Help! I’m Being Intimidated by the Proverbs 31 Woman! : My Battles with a Role Model Who’s Larger Than LifeNancy Kennedy, – What Christian woman hasn’t loathed the Proverbs 31 woman at some point? She is indeed a larger than life portrait and none of us measure up. And yet, Nancy decides to give it a go and attempt, verse by verse, to live out in modern times, what the Proverbs 31 woman is described to be. Her interpretation of things like, “gathering food from afar” for our present day is entertaining, as are her numerous failed attempts. A great, light, refreshing read; not a theological treatise by any means, but a fun book.
 
To balance out the lightheartedness of the above are two book that made me shake my head and cry out, “What kind of world is this?”

The Kingdom of Auschwitz  by Friedrich, Otto.  Not sure what it is about WWII this year, but I have been consuming all the material I can about the horrors of the Holocaust.  A view of the human spirit fighting for life amidst unspeakable terror. Small kindnesses within a wicked and evil system as Nazi nurses offer kindness to prisoners. The Sovereign God working in the midst of it all as the Ten Boom family labor to save as many as they can. And countless other stories I am just beginning to uncover.  The Kingdom of Auschwitz offers an insider’s view to the inner workings of the camp and the unspeakable acts within.
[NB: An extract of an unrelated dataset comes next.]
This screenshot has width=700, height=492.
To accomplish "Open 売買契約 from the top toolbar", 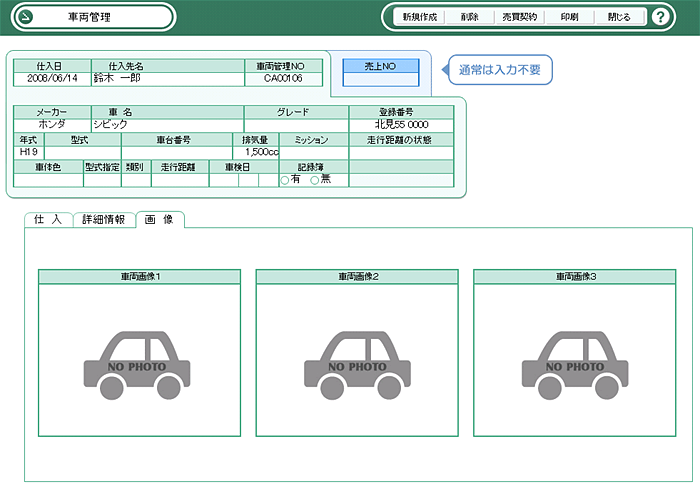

A Long Way Gone : Memoirs of a Boy Soldier Ishmael Beah.  While I am familiar with the overall occurrences of WWII, the foreign nature of child soldiers made this book seem surreal – until the line by the author when he recounts coming across a 7 year old and a 9 year old boy who were carrier rifles.  My son is 7 – I cannot fathom him being in the midst of civil war – I cannot imagine him being kidnapped from his family, threatened if he tries to flee, forced to slit the throat if innocent civilians, and left in the midst of the bush with a rifle bigger than he is to fight a war he knows all too much about.  Ishmael Beah was one such boy taken from his home, forced to fight, but he was also a boy rescued, unlike so many others. He was rescued and rehabilitated, and given a new life with unlimited opportunities. A hard read. But for me, a necessary one, as it was a reality check to life behind my small world.

It occurs to me as I finish this review, I have only reviewed books positively thus far. Usually when I don’t care for a book, I don’t get much past the third chapter, and so I don’t have a full review to offer.  Maybe I’ll simply provide a “Not recommended list” of those I tried to read but didn’t finish.  For now, I hope you pick up one, or all of these from your library, or Kindle or Amazon and either laugh until you cry, or cry until you weep.